INPUT DATA:
○ ○ ○ ○ ○ ○ ○
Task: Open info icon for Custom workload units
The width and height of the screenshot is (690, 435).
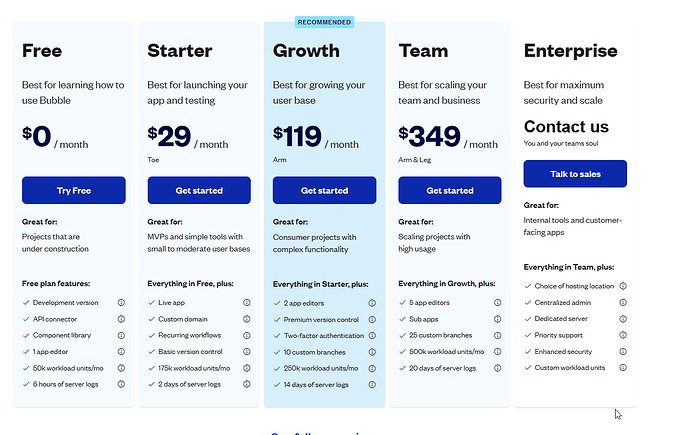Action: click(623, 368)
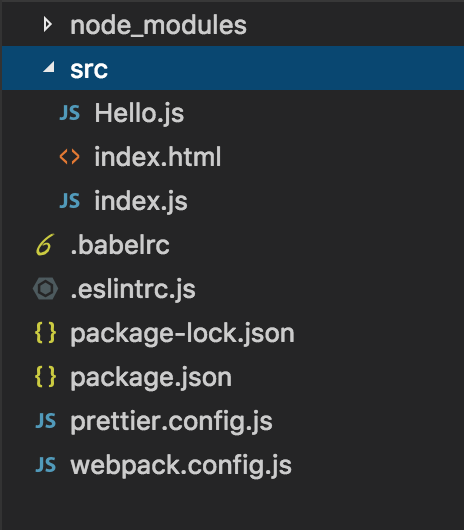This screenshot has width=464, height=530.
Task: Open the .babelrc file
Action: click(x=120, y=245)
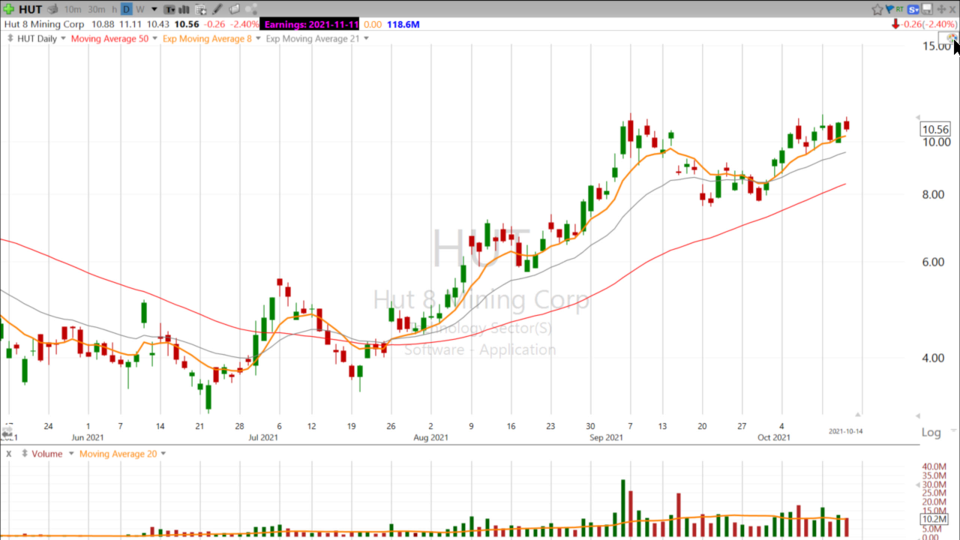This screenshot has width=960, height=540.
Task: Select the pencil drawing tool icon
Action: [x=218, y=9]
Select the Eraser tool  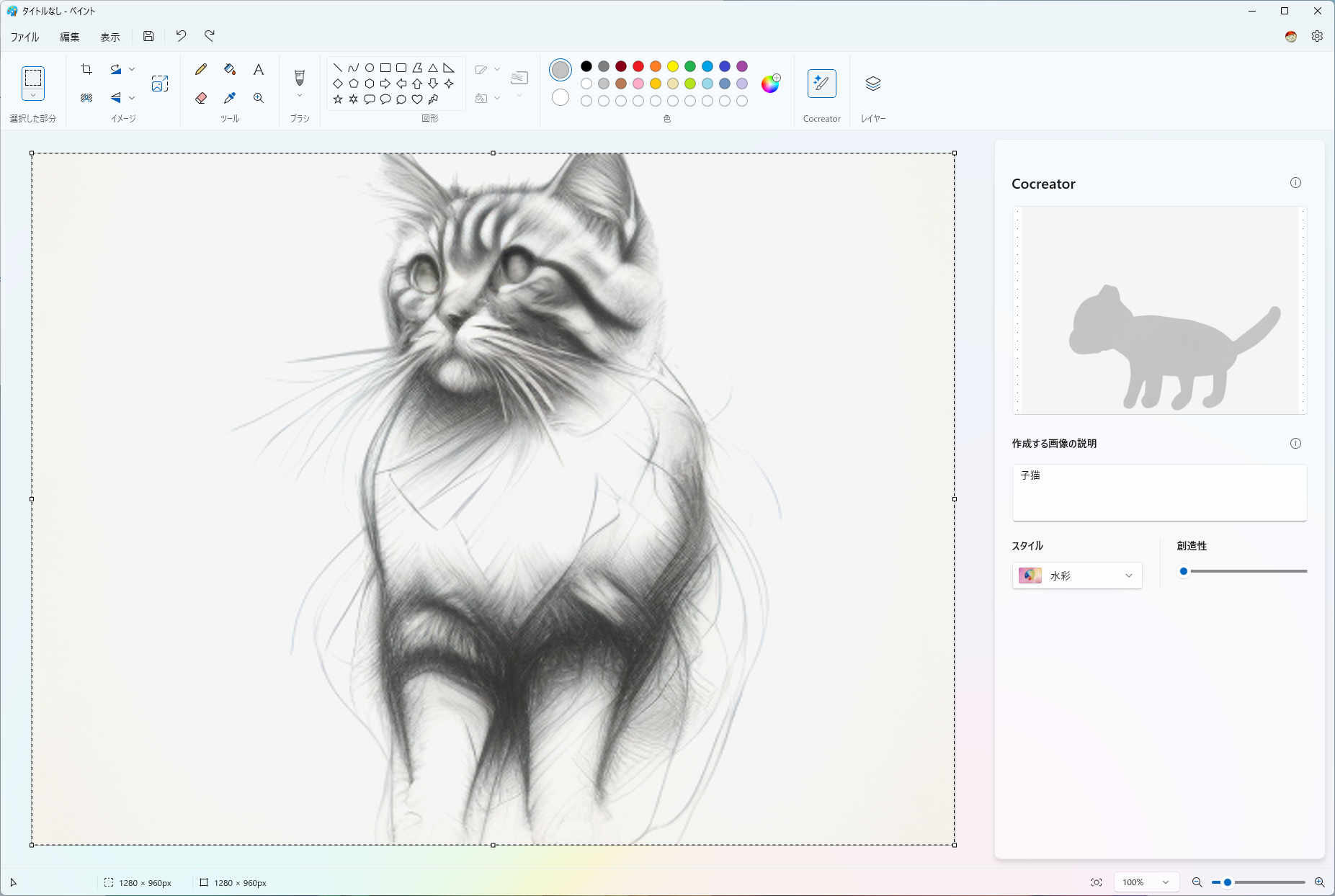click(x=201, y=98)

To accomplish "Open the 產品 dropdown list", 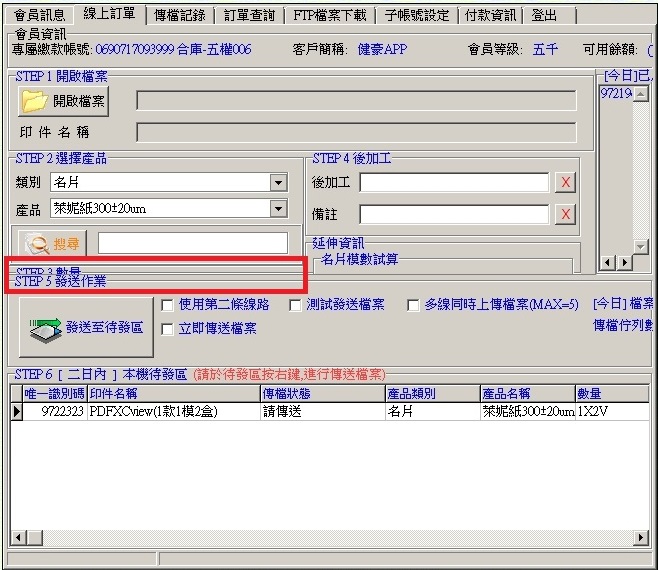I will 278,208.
○ ○ ○ ○ ○ ○ ○
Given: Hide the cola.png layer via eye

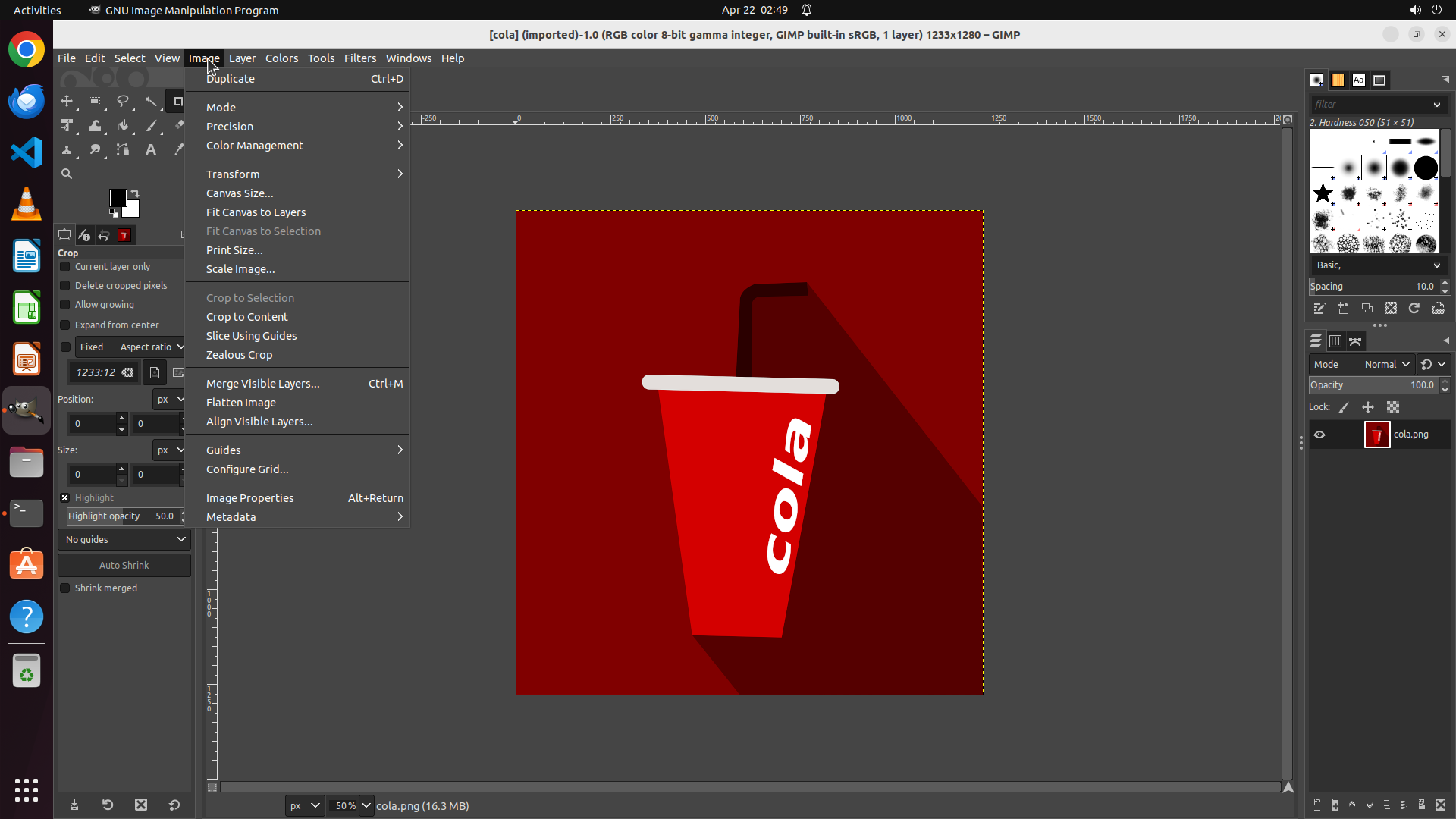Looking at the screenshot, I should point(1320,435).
○ ○ ○ ○ ○ ○ ○
TASK REQUIREMENTS: Reproduce the data above verbatim, everything from the line containing "Task: Open info" down to the line containing "Action: [x=218, y=9]", including both of those lines. Omit the pictures from your answer.

WRITTEN REPLY:
Task: Open info icon for Custom workload units
The width and height of the screenshot is (690, 435).
Action: click(623, 368)
This screenshot has width=464, height=530.
Task: Open the .babelrc file
Action: click(x=120, y=245)
This screenshot has width=960, height=540.
Task: Select the pencil drawing tool icon
Action: [x=218, y=9]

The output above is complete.